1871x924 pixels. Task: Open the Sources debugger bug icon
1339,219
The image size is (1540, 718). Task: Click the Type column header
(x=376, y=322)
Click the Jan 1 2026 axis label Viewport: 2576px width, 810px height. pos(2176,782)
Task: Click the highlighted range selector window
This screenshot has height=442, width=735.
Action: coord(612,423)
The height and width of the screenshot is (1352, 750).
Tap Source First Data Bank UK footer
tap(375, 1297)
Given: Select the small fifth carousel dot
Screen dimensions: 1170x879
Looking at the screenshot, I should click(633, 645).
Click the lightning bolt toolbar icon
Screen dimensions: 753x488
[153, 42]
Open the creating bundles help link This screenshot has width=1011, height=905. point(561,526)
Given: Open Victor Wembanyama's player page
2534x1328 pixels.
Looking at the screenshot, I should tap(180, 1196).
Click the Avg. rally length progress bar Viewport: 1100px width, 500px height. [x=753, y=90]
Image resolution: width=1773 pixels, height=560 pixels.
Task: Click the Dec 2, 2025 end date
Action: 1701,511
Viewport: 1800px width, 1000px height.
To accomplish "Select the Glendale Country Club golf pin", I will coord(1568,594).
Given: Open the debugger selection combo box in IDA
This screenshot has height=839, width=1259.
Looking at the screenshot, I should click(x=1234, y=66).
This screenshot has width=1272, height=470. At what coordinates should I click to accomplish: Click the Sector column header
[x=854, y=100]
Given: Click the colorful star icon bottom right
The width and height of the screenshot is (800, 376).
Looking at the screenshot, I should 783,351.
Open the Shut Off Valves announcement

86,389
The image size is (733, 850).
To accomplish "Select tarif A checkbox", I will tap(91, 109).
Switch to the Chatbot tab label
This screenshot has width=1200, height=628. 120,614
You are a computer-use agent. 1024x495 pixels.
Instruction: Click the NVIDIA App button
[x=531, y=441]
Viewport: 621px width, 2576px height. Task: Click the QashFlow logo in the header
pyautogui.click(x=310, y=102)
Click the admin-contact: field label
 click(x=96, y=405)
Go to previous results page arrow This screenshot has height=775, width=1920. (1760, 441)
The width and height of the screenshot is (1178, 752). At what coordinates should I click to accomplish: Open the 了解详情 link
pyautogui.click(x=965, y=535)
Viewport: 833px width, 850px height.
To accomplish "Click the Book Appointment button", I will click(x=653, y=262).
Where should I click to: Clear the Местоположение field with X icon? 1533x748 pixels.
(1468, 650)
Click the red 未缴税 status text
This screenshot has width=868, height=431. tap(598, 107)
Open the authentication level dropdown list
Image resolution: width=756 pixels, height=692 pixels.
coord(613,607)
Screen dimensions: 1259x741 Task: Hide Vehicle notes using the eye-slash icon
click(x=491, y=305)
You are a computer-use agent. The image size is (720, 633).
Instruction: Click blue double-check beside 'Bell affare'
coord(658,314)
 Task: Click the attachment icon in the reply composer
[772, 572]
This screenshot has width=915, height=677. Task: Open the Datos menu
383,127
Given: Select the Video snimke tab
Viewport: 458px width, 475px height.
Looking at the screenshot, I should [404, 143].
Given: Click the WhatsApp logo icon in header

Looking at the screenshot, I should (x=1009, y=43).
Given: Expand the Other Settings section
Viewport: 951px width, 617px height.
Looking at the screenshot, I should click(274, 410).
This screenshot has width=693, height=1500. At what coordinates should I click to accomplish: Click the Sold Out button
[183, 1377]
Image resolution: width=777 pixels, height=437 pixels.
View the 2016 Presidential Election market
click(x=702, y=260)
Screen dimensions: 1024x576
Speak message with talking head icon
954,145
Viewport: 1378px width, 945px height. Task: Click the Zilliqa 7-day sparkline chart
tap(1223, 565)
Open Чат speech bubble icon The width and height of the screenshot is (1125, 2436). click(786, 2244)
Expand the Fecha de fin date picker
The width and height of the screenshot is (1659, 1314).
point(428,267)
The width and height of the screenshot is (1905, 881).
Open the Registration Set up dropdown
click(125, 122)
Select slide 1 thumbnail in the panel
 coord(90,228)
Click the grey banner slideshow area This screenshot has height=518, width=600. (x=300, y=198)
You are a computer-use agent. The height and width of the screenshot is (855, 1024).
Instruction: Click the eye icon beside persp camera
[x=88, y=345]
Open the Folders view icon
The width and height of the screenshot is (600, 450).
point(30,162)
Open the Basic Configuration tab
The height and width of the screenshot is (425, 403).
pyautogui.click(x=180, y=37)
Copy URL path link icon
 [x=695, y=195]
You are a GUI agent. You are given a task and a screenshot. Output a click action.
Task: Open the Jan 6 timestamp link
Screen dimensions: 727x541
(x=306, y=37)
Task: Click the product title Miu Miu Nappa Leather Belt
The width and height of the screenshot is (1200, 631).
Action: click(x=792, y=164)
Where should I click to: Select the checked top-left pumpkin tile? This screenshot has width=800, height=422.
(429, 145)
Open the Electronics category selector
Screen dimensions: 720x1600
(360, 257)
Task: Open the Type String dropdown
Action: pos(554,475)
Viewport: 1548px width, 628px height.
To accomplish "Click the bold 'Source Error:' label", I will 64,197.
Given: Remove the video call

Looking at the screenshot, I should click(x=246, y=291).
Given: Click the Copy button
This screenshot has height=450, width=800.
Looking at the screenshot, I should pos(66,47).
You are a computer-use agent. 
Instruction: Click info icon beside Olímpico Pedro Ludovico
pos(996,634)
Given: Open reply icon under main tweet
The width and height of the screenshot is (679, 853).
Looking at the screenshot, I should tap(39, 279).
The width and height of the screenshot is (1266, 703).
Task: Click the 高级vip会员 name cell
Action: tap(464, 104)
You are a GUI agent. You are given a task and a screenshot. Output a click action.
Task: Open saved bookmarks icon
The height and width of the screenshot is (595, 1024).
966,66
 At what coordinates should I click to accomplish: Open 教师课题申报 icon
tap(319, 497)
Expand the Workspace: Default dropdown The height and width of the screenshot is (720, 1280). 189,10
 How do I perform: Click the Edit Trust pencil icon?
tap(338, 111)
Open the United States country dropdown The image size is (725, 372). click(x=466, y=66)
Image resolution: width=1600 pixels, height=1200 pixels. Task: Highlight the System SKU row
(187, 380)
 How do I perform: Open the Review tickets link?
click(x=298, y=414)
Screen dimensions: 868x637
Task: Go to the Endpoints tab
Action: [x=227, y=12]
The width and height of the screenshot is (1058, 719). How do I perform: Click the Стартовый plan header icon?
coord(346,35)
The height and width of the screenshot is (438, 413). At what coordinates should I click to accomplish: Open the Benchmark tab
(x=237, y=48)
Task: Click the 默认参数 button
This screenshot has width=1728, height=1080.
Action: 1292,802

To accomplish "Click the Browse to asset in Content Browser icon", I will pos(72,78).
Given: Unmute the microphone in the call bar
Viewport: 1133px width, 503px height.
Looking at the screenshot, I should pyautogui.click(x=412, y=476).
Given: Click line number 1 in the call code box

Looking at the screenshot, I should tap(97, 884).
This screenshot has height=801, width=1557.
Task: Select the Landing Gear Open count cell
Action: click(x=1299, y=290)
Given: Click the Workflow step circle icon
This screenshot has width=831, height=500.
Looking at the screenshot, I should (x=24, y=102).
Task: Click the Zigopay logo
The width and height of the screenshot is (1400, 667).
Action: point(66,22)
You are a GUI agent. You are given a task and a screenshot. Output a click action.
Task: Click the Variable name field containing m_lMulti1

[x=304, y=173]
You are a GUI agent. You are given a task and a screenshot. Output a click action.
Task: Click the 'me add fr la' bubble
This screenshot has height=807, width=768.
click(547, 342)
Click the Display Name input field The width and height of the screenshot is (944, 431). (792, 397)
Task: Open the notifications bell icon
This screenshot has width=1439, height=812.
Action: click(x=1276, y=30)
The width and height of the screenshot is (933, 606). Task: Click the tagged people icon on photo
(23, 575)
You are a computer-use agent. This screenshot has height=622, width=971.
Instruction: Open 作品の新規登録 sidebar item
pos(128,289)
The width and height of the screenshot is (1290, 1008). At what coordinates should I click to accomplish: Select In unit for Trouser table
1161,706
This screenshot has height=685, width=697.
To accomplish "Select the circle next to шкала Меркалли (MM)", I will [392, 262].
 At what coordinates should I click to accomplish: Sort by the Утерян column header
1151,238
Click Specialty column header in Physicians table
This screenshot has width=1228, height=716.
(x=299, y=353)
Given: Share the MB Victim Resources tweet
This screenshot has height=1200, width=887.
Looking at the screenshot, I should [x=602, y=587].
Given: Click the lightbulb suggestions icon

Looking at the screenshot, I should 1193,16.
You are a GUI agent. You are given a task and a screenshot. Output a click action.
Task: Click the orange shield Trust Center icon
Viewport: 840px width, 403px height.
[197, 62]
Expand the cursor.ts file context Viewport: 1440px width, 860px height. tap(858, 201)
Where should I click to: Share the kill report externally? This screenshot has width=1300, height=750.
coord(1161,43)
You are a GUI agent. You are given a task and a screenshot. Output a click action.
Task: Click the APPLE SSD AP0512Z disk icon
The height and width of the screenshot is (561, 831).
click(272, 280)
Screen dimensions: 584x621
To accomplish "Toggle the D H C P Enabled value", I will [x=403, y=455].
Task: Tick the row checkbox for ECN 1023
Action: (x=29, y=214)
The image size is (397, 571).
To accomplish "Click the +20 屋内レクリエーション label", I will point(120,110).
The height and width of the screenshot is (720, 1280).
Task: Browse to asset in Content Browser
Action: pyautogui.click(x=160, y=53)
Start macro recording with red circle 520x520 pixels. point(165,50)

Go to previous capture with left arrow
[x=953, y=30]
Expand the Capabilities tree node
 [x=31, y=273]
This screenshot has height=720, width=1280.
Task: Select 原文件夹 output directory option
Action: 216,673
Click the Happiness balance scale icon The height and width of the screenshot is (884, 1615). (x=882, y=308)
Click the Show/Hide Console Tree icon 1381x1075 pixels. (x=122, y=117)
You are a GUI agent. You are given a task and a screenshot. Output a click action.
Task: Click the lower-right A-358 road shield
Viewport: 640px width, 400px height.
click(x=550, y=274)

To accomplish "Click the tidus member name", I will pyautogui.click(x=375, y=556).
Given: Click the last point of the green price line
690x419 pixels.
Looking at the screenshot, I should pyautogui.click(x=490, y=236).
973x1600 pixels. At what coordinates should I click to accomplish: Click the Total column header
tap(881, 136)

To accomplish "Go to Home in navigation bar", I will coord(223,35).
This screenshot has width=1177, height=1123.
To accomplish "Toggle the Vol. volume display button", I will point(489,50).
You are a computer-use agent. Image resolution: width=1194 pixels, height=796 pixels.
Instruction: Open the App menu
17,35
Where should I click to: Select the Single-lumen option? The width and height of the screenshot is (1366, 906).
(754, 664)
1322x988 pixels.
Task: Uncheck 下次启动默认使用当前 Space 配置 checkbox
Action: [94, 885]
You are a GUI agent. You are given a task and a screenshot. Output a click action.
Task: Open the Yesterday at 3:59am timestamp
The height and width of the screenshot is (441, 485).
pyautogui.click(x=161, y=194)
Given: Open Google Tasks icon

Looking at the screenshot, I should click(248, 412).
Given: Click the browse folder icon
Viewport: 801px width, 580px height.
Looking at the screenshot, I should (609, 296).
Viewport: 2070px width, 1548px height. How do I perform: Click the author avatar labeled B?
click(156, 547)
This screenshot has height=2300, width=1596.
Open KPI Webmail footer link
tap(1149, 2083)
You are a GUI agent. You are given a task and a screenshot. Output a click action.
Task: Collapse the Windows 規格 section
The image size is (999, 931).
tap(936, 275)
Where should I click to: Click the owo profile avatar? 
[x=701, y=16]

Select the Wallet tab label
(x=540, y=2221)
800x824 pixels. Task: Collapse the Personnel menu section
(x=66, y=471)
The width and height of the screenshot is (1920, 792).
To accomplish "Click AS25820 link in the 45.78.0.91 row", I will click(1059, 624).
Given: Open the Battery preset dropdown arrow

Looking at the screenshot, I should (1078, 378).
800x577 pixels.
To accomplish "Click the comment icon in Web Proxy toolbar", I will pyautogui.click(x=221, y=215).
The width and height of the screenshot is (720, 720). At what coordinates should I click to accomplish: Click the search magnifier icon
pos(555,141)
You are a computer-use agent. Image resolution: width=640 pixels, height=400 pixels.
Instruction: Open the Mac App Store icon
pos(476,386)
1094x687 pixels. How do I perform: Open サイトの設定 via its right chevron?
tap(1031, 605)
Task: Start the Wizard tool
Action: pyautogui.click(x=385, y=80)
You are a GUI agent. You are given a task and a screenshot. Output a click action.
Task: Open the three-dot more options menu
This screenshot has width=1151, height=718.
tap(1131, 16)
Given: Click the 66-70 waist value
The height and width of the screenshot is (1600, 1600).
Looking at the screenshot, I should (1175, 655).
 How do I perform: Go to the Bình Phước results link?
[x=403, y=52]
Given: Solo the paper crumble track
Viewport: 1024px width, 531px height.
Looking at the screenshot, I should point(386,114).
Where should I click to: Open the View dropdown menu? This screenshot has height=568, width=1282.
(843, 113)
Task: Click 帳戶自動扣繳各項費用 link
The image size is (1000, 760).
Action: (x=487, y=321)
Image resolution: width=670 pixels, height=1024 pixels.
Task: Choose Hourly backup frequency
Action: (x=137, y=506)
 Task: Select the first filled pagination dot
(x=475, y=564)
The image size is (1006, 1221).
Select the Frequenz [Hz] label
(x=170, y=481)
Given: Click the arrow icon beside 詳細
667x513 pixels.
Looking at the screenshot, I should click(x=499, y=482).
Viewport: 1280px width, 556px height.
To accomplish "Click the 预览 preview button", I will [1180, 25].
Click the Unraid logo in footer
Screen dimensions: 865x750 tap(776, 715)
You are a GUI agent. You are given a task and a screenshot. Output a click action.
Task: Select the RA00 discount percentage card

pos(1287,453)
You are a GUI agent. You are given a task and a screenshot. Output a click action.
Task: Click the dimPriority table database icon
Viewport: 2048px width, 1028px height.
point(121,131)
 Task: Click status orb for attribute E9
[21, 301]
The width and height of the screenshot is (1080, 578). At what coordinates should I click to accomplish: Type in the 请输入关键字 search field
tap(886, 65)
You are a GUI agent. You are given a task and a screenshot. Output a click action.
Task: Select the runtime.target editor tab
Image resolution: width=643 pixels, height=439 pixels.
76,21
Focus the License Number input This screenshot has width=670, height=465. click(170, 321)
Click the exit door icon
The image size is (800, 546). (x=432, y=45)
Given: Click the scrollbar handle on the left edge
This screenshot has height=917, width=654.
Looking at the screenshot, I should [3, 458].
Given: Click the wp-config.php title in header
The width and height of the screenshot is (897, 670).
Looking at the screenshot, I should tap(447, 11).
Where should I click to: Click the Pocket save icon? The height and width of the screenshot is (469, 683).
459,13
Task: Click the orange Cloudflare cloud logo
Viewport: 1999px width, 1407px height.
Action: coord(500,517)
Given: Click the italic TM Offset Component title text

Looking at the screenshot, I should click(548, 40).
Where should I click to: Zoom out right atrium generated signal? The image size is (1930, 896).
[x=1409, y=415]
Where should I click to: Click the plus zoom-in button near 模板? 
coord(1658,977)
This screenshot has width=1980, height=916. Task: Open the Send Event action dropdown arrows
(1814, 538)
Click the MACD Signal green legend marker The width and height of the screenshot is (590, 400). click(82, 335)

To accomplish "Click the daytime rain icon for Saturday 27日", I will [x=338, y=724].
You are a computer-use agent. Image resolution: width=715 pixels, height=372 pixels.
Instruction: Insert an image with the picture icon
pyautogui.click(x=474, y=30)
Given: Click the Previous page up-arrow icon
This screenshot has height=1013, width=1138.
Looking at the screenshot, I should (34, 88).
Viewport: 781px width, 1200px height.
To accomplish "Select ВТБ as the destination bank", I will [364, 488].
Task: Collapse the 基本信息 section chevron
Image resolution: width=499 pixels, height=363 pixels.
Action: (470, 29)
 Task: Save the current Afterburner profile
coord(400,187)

____

## Problem description
Starting with the first line of the entries, transcribe every line up to and including the one with "Go to previous results".

## Written solution
1871x924 pixels. Task: Open the Sources debugger bug icon
1339,219
The image size is (1540, 718). Task: Click the Type column header
(x=376, y=322)
Click the Jan 1 2026 axis label Viewport: 2576px width, 810px height. pos(2176,782)
Task: Click the highlighted range selector window
This screenshot has height=442, width=735.
Action: coord(612,423)
The height and width of the screenshot is (1352, 750).
Tap Source First Data Bank UK footer
tap(375, 1297)
Given: Select the small fifth carousel dot
Screen dimensions: 1170x879
Looking at the screenshot, I should click(633, 645).
Click the lightning bolt toolbar icon
Screen dimensions: 753x488
[153, 42]
Open the creating bundles help link This screenshot has width=1011, height=905. point(561,526)
Given: Open Victor Wembanyama's player page
2534x1328 pixels.
Looking at the screenshot, I should tap(180, 1196).
Click the Avg. rally length progress bar Viewport: 1100px width, 500px height. [x=753, y=90]
Image resolution: width=1773 pixels, height=560 pixels.
Task: Click the Dec 2, 2025 end date
Action: 1701,511
Viewport: 1800px width, 1000px height.
To accomplish "Select the Glendale Country Club golf pin", I will coord(1568,594).
Given: Open the debugger selection combo box in IDA
This screenshot has height=839, width=1259.
Looking at the screenshot, I should click(x=1234, y=66).
This screenshot has width=1272, height=470. At what coordinates should I click to accomplish: Click the Sector column header
[x=854, y=100]
Given: Click the colorful star icon bottom right
The width and height of the screenshot is (800, 376).
Looking at the screenshot, I should 783,351.
Open the Shut Off Valves announcement

86,389
The image size is (733, 850).
To accomplish "Select tarif A checkbox", I will tap(91, 109).
Switch to the Chatbot tab label
This screenshot has width=1200, height=628. 120,614
You are a computer-use agent. 1024x495 pixels.
Instruction: Click the NVIDIA App button
[x=531, y=441]
Viewport: 621px width, 2576px height. Task: Click the QashFlow logo in the header
pyautogui.click(x=310, y=102)
Click the admin-contact: field label
 click(x=96, y=405)
Go to previous results page arrow This screenshot has height=775, width=1920. (1760, 441)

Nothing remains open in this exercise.